Biotransformation of exemestane (1) provides an efficient method for the synthesis of new analogues of 1. The metabolites were obtained as a result of reduction of double bond and hydroxylation. The transformed product 2 exhibited a moderate activity against cancer cell lines (HeLa and PC3). These transformed products can be studied for their potential as drug candidates.
Keywords:Steroid; Exemestane; Anti-cancer activity; Cancer cell lines (HeLa; PC3); Fusarium lini; Macrophomina phaseolina; Microbial transformation
Microbial transformation of steroids has been extensively employed for the synthesis of steroidal drugs, both at laboratory and industrial levels [1-7]. In modern drug discovery process, generation of libraries of bioactive compounds with diverse structures plays an important role .
Exemstane (trade name aromasin) is a steroidal irreversible aromatase inhibitor, used for the treatment of breast cancer. Breast cancers have estrogen receptors (ER-positive) and their growth depends on aromatase activity. Therefore, inhibition of aromatase enzyme reduces the estrogen levels and thus slows the growth of breast cancer [9-12].
Interestingly exemestane not only increases the testosterone level and lowers estrogen, but it also increases the levels of insulin-like growth factor (IGF) . The large reduction in estrogen levels combined with a rise in IGF, makes exemestane an effective breast cancer medication [13-15]. Based on the importance of exemestane in the treatment of breast cancer, a number of exemestane derivatives were previously synthesized involving modification of C-6 methylene and reduction of C-17 keto group, and evaluated for their aromatase inhibitory potential [16-19].

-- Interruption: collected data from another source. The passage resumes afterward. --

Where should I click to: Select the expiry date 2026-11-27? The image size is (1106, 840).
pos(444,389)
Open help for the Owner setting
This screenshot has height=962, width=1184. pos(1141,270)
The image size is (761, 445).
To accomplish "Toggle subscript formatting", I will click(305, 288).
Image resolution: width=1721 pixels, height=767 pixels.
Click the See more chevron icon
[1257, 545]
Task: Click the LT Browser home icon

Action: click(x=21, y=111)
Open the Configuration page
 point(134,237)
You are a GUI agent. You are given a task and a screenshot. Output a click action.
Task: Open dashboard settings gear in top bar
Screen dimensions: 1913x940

During current study, we synthesized new analogues of 1 by biotransformation techniques. Screening experiments showed that Macrophomina phaseolina and Fusarium lini were able to efficiently transform 1 into several metabolites. Subsequent large scale fermentations produced three new metabolites 2-4 along with a known metabolite 5. The structures of metabolites were unambiguously established through detailed spectral analysis. The microbial transformed metabolites 2 and 4 of exemestane showed a moderate anti-cancer effect against PC3 and/or Hela cancer cell lines. This successful attempt to synthesize new derivatives of an anti-cancer steroid may lead to the discovery of new cancer therapeutic agents.
Results and discussion
Four microbial metabolites were generated by the selected fungal strains, i.e. Macrophomina phaseolina and Fusarium lini (Figures 1 and 2). M. phaseolina is previously reported to catalyze the introduction of double bond between C-1 and C-2, hydroxyl groups at C-6, C-15, C-16 and C-17, and carbonyl group at C-17 of the steroidal skeleton [1,20]. F. lini is also reported to catalyze the oxidation at C-1, C-2, C-6, and C-11 of steroidal skeleton . The chemical structures of the metabolites 2-4 are reported here for the first time along with their NMR data (Tables 1 and 2).
Figure 1. Biotransformation of exemestane (1) with Fusarium lini yielded metabolite 2.
Figure 2. Biotransformation of exemestane (1) with Macrophomina phaseolina yielded metabolites 3-5.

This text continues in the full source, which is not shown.